Ada beberapa murid yang berkerumun di taman. Nampaknya
ada yang sedang merayakan ulang tahun.
Alfa mengajakku menghampiri kerumunan itu. Aku hanya diam
dan mengikuti Alfa.
“Potong kuenya,
potong kuenya, potong kuenya sekarang juga, sekarang juga, sekarang juga,”
semua murid yang menyaksikan, bernyanyi dengan begitu bahagia.
Semua mendapat bagian kue, termasuk aku. Alfa yang
melihatku hanya diam, mengambil kue ku lalu menyuapiku.
“Ini,” Alfa menyodorkan kue padaku, lalu tersenyum.
Aku pun menggigit ujung kue itu. “Makasih,” aku membalas
senyum Alfa.
Aku senang, masih ada Alfa yang mampu membuatku tersenyum. Bahkan sekecil apapun hal yang dia lakukan untukku, berada disampingnya sudah lebih dari cukup.
***
TOK
tok tok.., aku segera membukakan pintu dan aku terkejut melihat seseorang yang
mengetuk pintu itu ternyata.
“Gie, kamu sekarang udah besar, Ibu kangen banget sama
kamu,” ucap seorang perempuan paruh baya yang mengaku sebagai Ibuku.
Aku dengan cepat menutup pintu, tapi Ibu menahannya.
“Gie, maafin, Ibu sayang,” Ibu memelukku sambil mengusap
rambutku.
“Ibu jahat,” aku melepaskan pelukan itu lalu berlari ke
kamar.
Aku berkemas-kemas dan menghubungi Erlyn.
Halo
Lyn. – Gieska
Iya ada apa Gie, kok suaranya
lagi nangis gitu? – Erlyn
Nanti
aja aku cerita, aku ke rumah kamu ya? –
Gieska
Ya deh, aku tunggu. – Erlyn
Aku segera membawa tasku dan mengabaikan Ibu yang sedang
duduk di ruang tamu.
“Gie, kamu mau kemana?”
Aku tidak menjawab, aku bergegas melajukan mobil dengan
kecepatan tinggi.
“Bik, Gie mau kemana?” Tanya Dewi pada Bik Sarmi.

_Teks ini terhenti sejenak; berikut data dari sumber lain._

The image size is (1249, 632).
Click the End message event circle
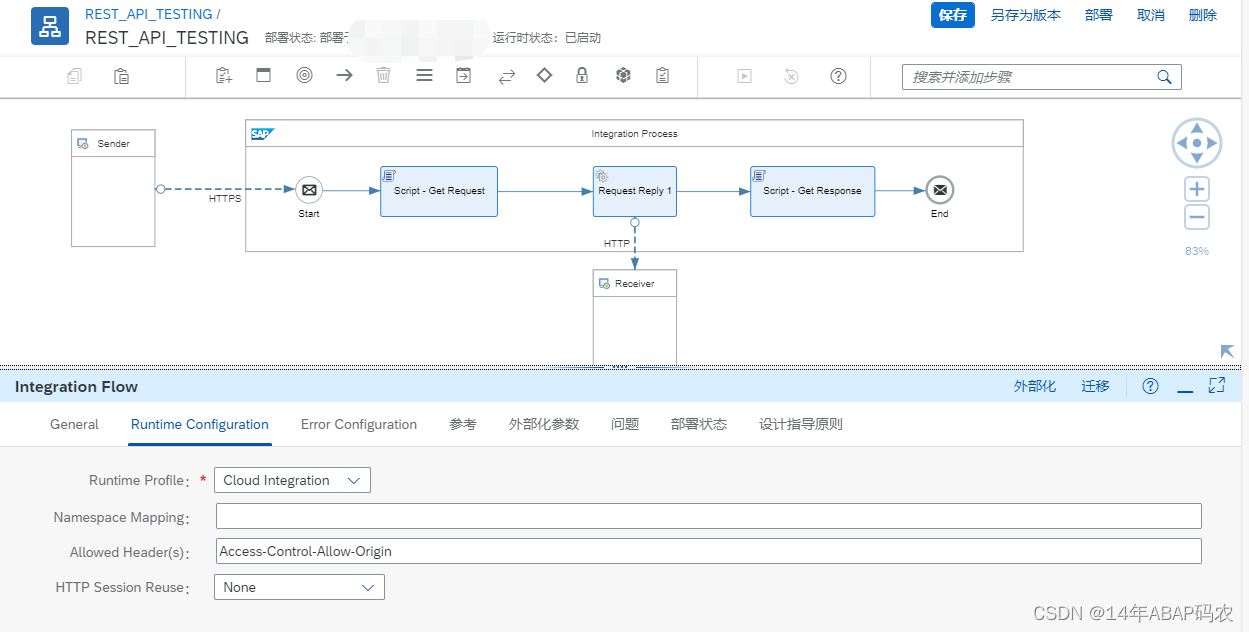(x=938, y=190)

“Bu Dewi nggak usah khawatir, pasti non Gieska lagi ke
rumah temannya.”
“Pasti, Gie kecewa sama saya ya, Bik?”
“Ibu yang sabar ya, nanti non Gieska pasti paham kok,
Bu.”
“Ya semoga aja ya, Bik? Terus, Bapak lagi kerja ya?”
“Kemarin malam, Bapak bawa ke kantor polisi karena kasus
korupsi.”
“Ya Allah, Bik Sarmi temenin saya ke kantor Polisi ya?”
“Iya Bu.”
***
ERLYN
sudah menyambut di depan rumah. Aku menghampiri Erlyn sambil berlari, lalu
memeluk Erlyn erat-erat.
“Kamu kenapa, Gie?”
“Cerita di dalem aja,” sambil melepas pelukan.

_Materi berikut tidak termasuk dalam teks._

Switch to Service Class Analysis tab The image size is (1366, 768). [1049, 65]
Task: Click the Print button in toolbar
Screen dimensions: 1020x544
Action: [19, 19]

Di dalam kamar Erlyn, aku menceritakan semua masalah yang
terjadi.
“Ya ampun, yang sabar ya, Gie,” Erlyn menepuk-nepuk
pundakku.
“Ya udah lah Lyn, jangan di bahas lagi, aku mau nenangin
diri dulu.”
“Ya udah, jangan nangis lagi dong,” Erlyn terkekeh. “Oh
iya, gimana kelanjutan hubungan kamu sama, Alfa?”

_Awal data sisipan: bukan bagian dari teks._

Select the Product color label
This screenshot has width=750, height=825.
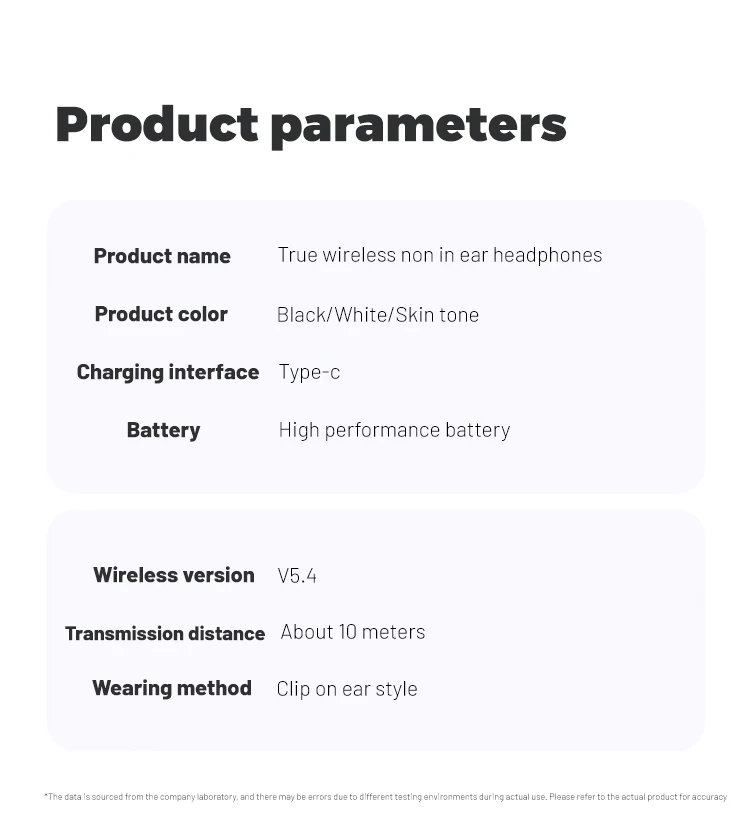pos(161,314)
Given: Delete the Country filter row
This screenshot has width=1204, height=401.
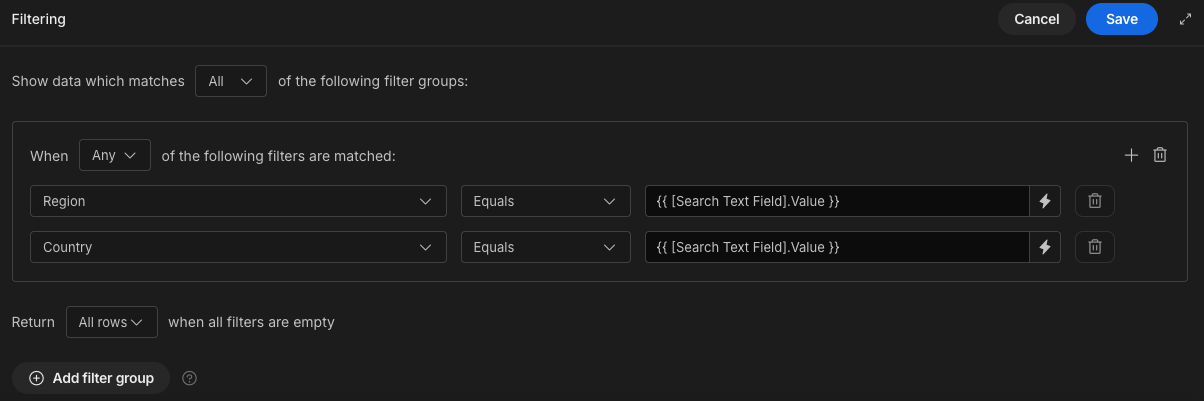Looking at the screenshot, I should click(x=1095, y=247).
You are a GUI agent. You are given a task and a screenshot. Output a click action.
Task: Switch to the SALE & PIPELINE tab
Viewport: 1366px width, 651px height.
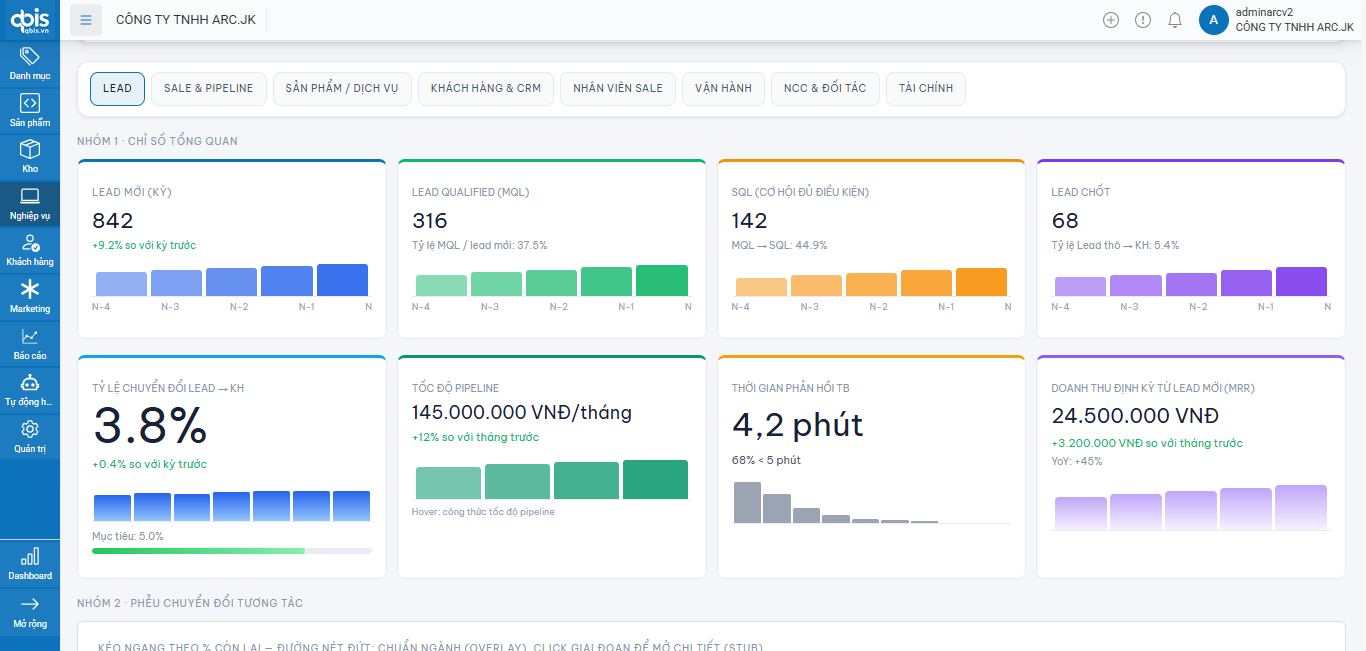[x=209, y=88]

“Emm, dia ganteng sih, humoris, multitalent, tapi sayang,
dia suka modus ke banyak orang.”
“Ya dia emang gitu, tapi aku yakin kok, dia itu orangnya
setia.”
“Tapi kan, kalau cuman deket nggak ngasih kepastian,
sakit tahu nggak di gantungin?”
“Oh jadi kamu sekarang di gantungin sama Alfa?” Erlyn
tertawa.
“Ih, enggak,” aku salah tingkah karena pertanyaan Erlyn.
“Enggak tapi pipinya merah gitu,” Erlyn menggodaku.
“Eh, tapi Alfa itu pernah punya pacar nggak sih?”
“Pernah, tapi nggak tahu, masih langgeng apa udah putus.”
“Siapa?”
“Kalau nggak salah namanya, Raina.”
“Dia satu sekolah nggak sih sama kita?
“Dia beda sekolah.”
“Tapi, kalau misalnya dia masih pacaran sama, Raina, apa
Alfa deketin banyak orang cuman buat mainan aja?”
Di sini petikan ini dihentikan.